What are your thoughts on food subscription services?
I think there are two types of people in this world: People who like to cook and people who hate it. For people who love to cook, meal delivery kits and food subscriptions need to be as enjoyable as cooking is usually for them. If that kit is like a model airplane and you’re just inserting pre-cut vegetable into oversimplified instructions, that’s not really satisfying. They’re going to try it, hate the food, and cancel. And for people who hate cooking, that kit needs to be easier than picking up the phone and getting a pizza from Sal — or easier than just making friends with someone who loves to cook. Ultimately, not everyone really wants to know how to cook and getting food into the food hole isn’t a super big challenge. I think the more these kits focus on people who love to cook already, the more successful they’ll be, especially when it comes to renewals.

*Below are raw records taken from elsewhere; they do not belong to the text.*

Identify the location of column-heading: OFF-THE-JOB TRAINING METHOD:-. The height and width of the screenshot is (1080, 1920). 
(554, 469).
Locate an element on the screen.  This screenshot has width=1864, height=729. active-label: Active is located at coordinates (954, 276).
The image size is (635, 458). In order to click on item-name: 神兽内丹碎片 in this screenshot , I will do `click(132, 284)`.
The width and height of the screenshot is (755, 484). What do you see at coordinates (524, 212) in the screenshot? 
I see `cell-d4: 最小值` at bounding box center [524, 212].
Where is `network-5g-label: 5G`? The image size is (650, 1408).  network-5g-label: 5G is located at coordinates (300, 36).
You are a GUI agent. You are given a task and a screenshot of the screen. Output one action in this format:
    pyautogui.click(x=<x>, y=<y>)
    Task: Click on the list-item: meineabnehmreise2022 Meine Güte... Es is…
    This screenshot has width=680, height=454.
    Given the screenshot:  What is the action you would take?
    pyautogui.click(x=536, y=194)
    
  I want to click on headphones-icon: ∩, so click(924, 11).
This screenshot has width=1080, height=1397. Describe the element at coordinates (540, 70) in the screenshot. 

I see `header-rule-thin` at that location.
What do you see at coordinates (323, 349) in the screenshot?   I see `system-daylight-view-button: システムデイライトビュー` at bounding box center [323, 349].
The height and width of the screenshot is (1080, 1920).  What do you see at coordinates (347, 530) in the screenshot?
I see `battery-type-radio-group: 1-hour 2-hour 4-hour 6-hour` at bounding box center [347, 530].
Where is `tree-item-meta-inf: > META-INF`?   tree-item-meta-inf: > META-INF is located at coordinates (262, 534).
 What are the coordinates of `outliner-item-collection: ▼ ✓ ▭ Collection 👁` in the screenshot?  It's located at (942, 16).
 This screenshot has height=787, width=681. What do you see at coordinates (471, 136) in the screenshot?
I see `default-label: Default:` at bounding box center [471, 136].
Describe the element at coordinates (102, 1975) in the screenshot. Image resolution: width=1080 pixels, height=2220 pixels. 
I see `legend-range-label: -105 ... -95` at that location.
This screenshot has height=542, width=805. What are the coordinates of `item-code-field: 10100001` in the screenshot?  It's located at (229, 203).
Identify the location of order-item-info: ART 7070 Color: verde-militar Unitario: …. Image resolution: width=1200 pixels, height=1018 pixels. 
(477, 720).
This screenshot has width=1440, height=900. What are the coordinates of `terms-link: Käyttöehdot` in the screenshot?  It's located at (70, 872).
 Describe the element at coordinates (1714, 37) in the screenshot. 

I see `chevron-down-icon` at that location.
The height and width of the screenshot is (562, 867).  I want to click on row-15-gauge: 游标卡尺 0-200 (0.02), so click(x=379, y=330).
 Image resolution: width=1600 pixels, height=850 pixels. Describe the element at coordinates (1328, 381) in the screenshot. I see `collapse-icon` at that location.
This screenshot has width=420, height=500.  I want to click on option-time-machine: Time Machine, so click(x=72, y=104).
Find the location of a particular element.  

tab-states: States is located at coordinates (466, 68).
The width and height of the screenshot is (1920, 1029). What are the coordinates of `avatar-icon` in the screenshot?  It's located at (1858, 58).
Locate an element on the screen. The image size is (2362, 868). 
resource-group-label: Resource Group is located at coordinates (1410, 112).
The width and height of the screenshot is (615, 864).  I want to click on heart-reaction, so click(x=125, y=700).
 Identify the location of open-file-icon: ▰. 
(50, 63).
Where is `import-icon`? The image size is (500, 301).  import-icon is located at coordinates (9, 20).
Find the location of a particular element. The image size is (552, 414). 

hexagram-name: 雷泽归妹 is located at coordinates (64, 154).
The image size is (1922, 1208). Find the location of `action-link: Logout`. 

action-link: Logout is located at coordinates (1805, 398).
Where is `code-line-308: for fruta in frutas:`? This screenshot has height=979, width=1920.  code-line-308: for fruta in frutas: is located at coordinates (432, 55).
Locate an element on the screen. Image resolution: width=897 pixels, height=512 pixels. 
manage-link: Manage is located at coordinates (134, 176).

What goes into creating a food app?
Blood, sweat, tears, six months, and about 90,000 lines of code.
Why is it important for a food brand to expand outside of its website?
If you’re going to be a brand—and I don’t care if you’re a food website, or a sports team, or a private university in upstate New York—you cannot just be one thing, like a website, or a team, or a college. To be a brand, you need to actually be able to apply your values to loads of things outside your core offering. So if Epicurious were pots and pans, what would we be? Well, I’m happy to say we’ve solved that and you can find them at Bed Bath and Beyond. They’re approachable, easy to use, durable, and come in really fun colors. Epicurious needs to stand for more than just the platform where we’re found. It’s one reason why we’ve been so successful at video and cookware—we knew who we were and could quickly apply that to loads of things. Hell, three months ago we put out Epicurious wine. It’s amazing.
Do you have any advice for foodies trying to get into the industry?
Yeah. You don’t need my permission to get into this industry. Get on Instagram and practice. Take better photos. Take more videos. Have a real point of view. And understand this: The food media world is a small place and we run in tribes. Everyone knows everyone. So, if you follow us on Instagram and comment and interact, on a long enough timeline we’re gonna know who you are. Do really awesome stuff? We will probably pay attention. But all of that comes from doing. Don’t talk about what you would do if only … go do something with that energy besides talk.